19 – Comment allez-vous éliminer le bruit de fond causé par ces infrastructures pour isoler les sons des animaux étudiés ?

Samantha Aguillon : cette question se pose essentiellement pour le bruit routier, notamment pour l’avifaune, et nous sommes en train d’étudier la question ! En effet, le bruit engendré par le trafic routier ne gêne pas la détection des chauves-souris, puisqu’elles émettent dans les ultrasons et que le bruit des voitures se situe plutôt dans des fréquences basses, en plus d’être moins fréquent durant la nuit.
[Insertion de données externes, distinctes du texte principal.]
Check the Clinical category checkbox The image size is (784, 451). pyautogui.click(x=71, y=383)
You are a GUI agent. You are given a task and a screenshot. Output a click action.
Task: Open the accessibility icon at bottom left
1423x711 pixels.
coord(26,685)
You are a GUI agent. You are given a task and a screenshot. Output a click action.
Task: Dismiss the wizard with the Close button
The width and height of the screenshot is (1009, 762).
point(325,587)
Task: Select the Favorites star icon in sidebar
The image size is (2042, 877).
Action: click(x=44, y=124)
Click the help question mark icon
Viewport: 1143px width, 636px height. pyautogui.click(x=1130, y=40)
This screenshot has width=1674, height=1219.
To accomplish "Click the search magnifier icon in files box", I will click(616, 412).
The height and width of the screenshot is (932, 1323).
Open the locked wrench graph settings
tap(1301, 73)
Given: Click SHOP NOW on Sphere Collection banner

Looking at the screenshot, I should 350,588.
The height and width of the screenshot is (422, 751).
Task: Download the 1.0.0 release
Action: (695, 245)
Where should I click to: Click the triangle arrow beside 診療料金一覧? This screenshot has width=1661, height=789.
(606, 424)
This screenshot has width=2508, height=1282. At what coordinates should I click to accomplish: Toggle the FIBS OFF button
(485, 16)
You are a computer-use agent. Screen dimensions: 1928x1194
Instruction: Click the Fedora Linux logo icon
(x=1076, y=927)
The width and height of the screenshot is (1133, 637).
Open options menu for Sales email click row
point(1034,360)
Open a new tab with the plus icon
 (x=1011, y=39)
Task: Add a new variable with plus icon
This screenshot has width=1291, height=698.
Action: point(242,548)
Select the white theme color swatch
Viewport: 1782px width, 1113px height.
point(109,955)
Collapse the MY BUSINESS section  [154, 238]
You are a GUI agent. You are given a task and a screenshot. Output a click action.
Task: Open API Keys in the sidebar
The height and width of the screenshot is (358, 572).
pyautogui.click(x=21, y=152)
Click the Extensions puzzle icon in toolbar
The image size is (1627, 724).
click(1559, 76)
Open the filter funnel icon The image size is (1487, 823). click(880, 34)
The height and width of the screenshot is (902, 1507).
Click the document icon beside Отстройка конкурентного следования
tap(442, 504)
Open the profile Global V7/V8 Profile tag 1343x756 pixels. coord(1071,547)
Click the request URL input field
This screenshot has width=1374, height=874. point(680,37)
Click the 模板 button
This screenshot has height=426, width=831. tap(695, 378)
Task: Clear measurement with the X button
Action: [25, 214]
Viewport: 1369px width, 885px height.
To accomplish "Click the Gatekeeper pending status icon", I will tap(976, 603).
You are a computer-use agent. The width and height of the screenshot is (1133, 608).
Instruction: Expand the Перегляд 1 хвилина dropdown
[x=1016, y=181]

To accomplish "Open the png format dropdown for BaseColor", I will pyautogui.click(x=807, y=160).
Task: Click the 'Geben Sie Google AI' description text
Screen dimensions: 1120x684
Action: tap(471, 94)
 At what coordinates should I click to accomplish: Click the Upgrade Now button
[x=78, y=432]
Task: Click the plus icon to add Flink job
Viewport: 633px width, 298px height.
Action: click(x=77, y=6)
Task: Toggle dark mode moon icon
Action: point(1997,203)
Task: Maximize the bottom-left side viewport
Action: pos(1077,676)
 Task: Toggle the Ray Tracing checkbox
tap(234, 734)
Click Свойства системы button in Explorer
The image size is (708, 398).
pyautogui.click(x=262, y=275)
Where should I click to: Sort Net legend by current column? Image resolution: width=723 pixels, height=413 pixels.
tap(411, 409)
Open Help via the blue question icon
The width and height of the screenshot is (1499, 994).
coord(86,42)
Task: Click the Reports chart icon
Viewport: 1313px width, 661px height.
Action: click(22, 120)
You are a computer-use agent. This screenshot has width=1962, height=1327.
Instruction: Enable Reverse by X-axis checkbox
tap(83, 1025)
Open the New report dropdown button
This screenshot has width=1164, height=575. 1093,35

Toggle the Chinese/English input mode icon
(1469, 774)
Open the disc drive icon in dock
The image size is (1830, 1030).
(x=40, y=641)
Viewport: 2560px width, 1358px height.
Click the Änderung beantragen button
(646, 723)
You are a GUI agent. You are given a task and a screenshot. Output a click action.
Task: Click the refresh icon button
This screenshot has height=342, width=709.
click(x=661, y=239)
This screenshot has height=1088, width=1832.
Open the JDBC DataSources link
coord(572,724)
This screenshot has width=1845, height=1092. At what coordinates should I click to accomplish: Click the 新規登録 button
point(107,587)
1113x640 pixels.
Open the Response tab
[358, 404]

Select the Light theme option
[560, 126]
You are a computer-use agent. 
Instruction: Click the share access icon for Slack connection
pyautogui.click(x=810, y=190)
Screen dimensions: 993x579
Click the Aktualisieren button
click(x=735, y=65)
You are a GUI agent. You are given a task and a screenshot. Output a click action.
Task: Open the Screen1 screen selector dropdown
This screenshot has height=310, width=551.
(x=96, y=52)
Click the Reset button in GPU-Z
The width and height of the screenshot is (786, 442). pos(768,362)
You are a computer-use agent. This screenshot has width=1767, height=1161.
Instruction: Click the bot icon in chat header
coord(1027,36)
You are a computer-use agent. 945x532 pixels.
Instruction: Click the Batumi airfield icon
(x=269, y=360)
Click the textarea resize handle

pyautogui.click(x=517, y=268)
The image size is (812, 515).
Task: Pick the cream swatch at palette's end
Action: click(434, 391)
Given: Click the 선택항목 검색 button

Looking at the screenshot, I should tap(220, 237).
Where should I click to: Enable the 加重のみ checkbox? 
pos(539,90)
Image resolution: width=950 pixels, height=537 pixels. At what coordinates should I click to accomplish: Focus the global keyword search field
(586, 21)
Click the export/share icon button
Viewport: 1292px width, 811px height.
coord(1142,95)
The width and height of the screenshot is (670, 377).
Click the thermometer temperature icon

20 – Avez-vous déjà commencé à collecter des données durant le printemps et l’été 2025 ? Quelles espèces d’oiseaux et de chauves-souris ont déjà été détectées ? Avez-vous eu des surprises ?

Pouillot véloce (Phylloscopus collybita)

Le Pouillot véloce (Phylloscopus collybita) fait partie des espèces les plus couramment enregistrées dans le cadre du projet CUMUL.
Photographie : S. Aguillon

Samantha Aguillon : des données sur l’avifaune ont déjà été collectées durant le printemps 2025 (de mars à juin) et durant l’été 2025 (de juillet à août) pour les chiroptères. Une session supplémentaire a été menée au cours du printemps 2026 afin de réduire la variabilité temporelle de l’échantillonnage pour l’avifaune, qui est plus importante en raison d’une période d’échantillonnage plus longue. Les premiers résultats pour les passereaux détectés par BirdNET indiquent que les espèces les plus fréquemment détectées sont la Fauvette à tête noire (Sylvia atricapilla), le Pouillot véloce (Phylloscopus collybita), le Merle noir (Turdus merula), le Rougegorge familier (Erithacus rubecula) et le Pinson des arbres (Fringilla coelebs). Les premiers résultats pour les chiroptères détectés par TADARIDA concernent la Pipistrelle commune (Pipistrellus pipistrellus), la Barbastelle d’Europe (Barbastella barbastellus) et la Sérotine commune (Cnephaeus serotinus). Pas de surprises pour le moment, tout est normal !

21 – Pouvez-vous nous en dire plus sur l’analyse statistique qui est réalisée sur les sons collectés ? Avez-vous commencé à repérer des effets des infrastructure sur ces animaux ? Si oui lesquels ?

Samantha Aguillon : au moment de répondre à vos questions, nous n’avions pas encore débuté l’analyse statistique des données. Etant donné que l’étude des effets cumulés des infrastructures est récente, nous explorons actuellement différentes approches méthodologiques, à la fois à l’échelle de la communauté aviaire, et à l’échelle des espèces et/ou des guildes fonctionnelles. Ainsi, comme l’échantillonnage pour les chiroptères est terminé, les premiers résultats devraient arriver au cours de 2026. En revanche, il faudra attendre la fin de l’année pour l’analyse des données ornithologiques, puisque l’échantillonnage se poursuit encore au cours du printemps.

22 – À l’issu de l’étude, les conclusions seront-elles rendues publiques, au moins partiellement ?

Samantha Aguillon : tous les résultats issus du projet feront l’objet d’une publication scientifique dans un journal international, et ils présenteront notamment la méthodologie employée pour quantifier des effets cumulés de différentes infrastructures. En outre, l’écriture de recommandations est prévue afin de prendre en compte les effets cumulés des infrastructures d’énergies renouvelables et routières, pour l’avifaune et les chiroptères.